‘Somehow,’ quoth Sir George, ’we didn’t seem to mind the risks, and I imagine that is the experience of everybody who has encountered any. A man is zealous upon some task, it quite occupies him, and the dangers are just details. Afterwards, his friends make him out to be a bit of a hero, and he has leisure to fancy so himself, which is all entirely harmless. Now, I had to swim across an arm of the sea, where a violent tide ran, and where alligators and sharks had their haunts. The latter, I believed from observations made when we bathed off the schooner, could smell a human body in the water from a long distance. But the plain necessity was that, for the succour of certain members of the expedition, I must swim the lagoon.’
A nearer hazard furnished Sir George with a knowledge, which a call from his friend Sir Charles Lyell, the geologist, enabled him to use in fun. Lyell walked in on him, in London, with a spear-head and the curiosity, ‘How old do you judge that would be?’ The weapon was of stone, uncouth, barbarous. ‘A thousand years, eh?’ Lyell pursued. Sir George let him go on for a while, then broke in, ’If that’s a thousand years old, I likewise am a thousand years old, because one has been taken out of me.’ ‘What do you mean?’ was Lyell’s ejaculation. ‘Oh,’ said Sir George, ’a head almost similar was on the spear which an Australian native drove into my thigh.’
Whereupon laughter, and tale of the fight.
VI MAN AND NATURE ABORIGINAL
There never had been such a drama in that forest of North-West Australia. The noise of the white man’s war fell upon the primeval silence, breaking it.
This battle dwelt acutely with Sir George Grey as the single occasion, amid all his adventures, on which he had been the instrument of taking human life. He carried his own wounds to the grave, but only sorrowed for the bullet he sped, though sheer necessity drove it. The sacred light might burn in a savage, ignorant of its nobler gleams, yet it was the gift of the Creator. Moreover, Sir George’s whole dealing, towards native races, was guided by a pole-star principle. The duty civilisation owed them, he affirmed, was the larger in proportion to their state of darkness. He held this to be the simple rule for the Christian.
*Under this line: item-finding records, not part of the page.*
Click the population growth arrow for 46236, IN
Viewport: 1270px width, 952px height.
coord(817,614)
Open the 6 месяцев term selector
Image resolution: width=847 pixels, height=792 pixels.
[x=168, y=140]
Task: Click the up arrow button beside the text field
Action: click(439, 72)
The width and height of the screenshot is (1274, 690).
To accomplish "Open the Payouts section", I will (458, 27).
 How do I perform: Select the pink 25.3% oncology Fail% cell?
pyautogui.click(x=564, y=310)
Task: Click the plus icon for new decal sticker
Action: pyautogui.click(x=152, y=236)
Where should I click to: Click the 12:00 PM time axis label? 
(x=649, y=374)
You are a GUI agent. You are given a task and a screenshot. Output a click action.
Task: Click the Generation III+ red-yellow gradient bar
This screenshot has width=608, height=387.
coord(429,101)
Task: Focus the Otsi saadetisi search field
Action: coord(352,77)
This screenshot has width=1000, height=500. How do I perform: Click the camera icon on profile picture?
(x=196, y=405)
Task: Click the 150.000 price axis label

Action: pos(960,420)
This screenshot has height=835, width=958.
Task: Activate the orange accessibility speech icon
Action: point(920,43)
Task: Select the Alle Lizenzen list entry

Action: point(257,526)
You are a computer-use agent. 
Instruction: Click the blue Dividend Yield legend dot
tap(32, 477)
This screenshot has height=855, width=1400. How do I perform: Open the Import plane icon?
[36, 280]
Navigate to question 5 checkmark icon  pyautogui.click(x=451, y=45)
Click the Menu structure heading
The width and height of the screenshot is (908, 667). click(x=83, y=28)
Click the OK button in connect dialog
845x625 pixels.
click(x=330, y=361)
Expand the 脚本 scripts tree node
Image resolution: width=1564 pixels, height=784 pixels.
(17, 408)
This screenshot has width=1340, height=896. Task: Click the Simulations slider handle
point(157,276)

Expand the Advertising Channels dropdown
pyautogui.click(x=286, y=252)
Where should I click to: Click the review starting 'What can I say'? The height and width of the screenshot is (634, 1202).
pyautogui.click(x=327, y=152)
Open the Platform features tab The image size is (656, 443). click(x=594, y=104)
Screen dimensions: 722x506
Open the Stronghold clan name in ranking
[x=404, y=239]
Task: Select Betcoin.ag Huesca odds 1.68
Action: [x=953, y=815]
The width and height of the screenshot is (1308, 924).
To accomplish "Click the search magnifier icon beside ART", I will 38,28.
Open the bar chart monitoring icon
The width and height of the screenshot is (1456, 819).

The natives of the Australian North-West were a fine race physically, and, he judged, had an ingrain of Malay blood. ’To see one for the first time,’ said Sir George, ’produced a great effect upon you. These people were hardly known then.’ They coloured themselves in fearsome style, red being the favourite daub. No matter, the strangers from over sea would have greeted them gladly, being anxious to cultivate friendship. The wild men responded not; but hovered in the distance of the bush, or peered curiously from some covering of the rocks.
‘I did everything I could,’ Sir George remarked in that relation, ’to get acquainted with them, but at this period they would have nothing to do with me. Their fires might still be smoking, as we beat up a camping place, but they had left, suspicious of us. When travelling, I frequently had grave cause to be anxious lest we should be attacked, especially at night. Therefore, I made my men sleep a little apart from each other, in order that, if assailed, we might at least have some warning.’